Il senso che noi diamo alla vita, è un senso limitato, soggettivo, del qui e ora, perché quale altro senso potrebbe avere la vita dopotutto quello che abbiamo detto? In un mondo così fatto, se non accarezziamo fantasie e illusioni, allora l’io, il me, il sono, il self, il noi, il penso dunque sono, tutti fiction, velo di Maya, abbagli, miraggi e spettri. La nostra realtà è fatta di fuochi di artificio. Non abbiamo scelta. Vivere è programmare la propria esistenza in un mondo di agguati e di pericoli; è costruire la propria dimora non solo sull’abisso, ma anche nel nulla. Ci sono delle volte, quando penso a tutto questo, che faccio fatica, molta fatica a prendermi sul serio. Ho l’impressione che sia tutto uno scherzo o semplicemente che io stia sognando. Non mi pare vero, ecco.

Dobbiamo riscrivere il senso della vita in un contesto evoluzionistico e cosmico. Il geocentrismo, l’eliocentrismo, il centrismo della Via Lattea, sono nulla se li confrontiamo con il cosmocentrismo, vale a dire con miliardi di galassie e miliardi di stelle con miliardi di pianeti che girano loro attorno. Che senso può avere la vita di un essere umano in un tale ammasso di materia in perpetua fusione e trasformazione? Può la vita avere un senso in questa prospettiva cosmica? Il senso che noi diamo alle cose, alla vita, non è altro che una fabbricazione della mente. Senza una nostra abilità di trascendere le cose e di trascenderci, il senso non esisterebbe. Per gli animali, per quello che ne sappiamo, il senso, infatti, non esiste. Hanno una direzione ma non un senso. Il senso è un’invenzione degli uomini come lo sono dio, il nirvana, l’ade. La vita ha tutt’al più un senso locale, limitato, circoscritto, qui e ora.

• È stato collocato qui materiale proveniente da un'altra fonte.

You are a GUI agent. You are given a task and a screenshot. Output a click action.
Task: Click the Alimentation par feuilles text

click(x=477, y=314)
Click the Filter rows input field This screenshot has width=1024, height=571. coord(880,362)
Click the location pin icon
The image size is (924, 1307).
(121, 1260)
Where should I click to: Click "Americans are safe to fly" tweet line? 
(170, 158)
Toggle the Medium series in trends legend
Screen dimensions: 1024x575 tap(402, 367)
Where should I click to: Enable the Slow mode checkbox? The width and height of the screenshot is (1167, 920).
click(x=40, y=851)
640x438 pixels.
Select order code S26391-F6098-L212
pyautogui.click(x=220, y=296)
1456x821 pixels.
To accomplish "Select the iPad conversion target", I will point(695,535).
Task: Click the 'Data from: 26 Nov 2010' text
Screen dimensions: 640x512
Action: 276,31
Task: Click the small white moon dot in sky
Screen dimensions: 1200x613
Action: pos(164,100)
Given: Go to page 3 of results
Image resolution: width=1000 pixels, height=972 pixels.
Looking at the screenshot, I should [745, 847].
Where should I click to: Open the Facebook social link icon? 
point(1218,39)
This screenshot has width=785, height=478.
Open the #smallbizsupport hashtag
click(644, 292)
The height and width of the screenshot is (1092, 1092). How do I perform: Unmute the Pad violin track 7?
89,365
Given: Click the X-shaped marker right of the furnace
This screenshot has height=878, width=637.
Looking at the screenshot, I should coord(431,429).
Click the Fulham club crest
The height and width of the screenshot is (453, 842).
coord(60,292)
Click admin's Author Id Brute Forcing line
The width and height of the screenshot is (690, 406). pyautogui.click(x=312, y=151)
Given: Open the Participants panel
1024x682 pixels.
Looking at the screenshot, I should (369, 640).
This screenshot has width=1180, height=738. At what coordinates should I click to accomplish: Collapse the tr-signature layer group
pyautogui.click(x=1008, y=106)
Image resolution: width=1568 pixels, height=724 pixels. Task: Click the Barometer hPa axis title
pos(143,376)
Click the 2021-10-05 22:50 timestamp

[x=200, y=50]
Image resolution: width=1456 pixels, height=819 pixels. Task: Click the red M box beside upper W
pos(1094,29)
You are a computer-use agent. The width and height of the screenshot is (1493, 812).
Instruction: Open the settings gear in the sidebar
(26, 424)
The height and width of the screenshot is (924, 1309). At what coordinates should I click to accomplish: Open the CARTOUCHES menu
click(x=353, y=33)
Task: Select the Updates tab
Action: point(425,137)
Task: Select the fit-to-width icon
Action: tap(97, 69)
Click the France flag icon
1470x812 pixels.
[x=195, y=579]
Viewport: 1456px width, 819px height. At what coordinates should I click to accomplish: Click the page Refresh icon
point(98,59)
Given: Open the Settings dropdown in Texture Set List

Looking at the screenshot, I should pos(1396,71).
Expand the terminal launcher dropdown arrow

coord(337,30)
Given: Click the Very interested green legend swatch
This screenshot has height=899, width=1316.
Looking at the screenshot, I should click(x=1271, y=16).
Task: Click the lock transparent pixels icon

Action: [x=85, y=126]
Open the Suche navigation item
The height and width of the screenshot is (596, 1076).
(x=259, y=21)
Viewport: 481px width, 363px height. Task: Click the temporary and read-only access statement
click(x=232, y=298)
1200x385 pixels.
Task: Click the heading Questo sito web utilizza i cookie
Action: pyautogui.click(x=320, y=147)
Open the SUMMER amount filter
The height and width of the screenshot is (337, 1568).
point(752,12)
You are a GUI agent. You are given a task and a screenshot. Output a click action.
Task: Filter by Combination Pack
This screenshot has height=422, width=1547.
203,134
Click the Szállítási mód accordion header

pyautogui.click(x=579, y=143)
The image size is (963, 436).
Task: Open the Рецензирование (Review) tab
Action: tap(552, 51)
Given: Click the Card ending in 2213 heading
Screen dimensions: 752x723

Leggi cieche e casuali fanno sì che ogni cosa che nasce nell’universo abbia un destino che dipende da un milione di eventi. Ma c’è una legge, però, una legge a cui nessuno può sottrarsi: quella della finitudine e la finitudine è sempre prematura e indesiderata. L’universo, uno tra i multiversi, è un fenomeno che non si auto-realizza mai. In esso, nascita e distruzione si mescolano in un eterno abbraccio. Noi siamo i figli di questo caos infernale, figli di un prodotto che muore, ma che, nei fatti, non muore mai!

In questo mondo così fatto, allora, ha ancora senso parlare di senso? La nostra risposta è positiva, è sì. Perciò, alla domanda se la vita ha o non ha un senso, rispondiamo: “Sì, ce l’ha, ma solo quello che gli diamo noi in primissima persona.”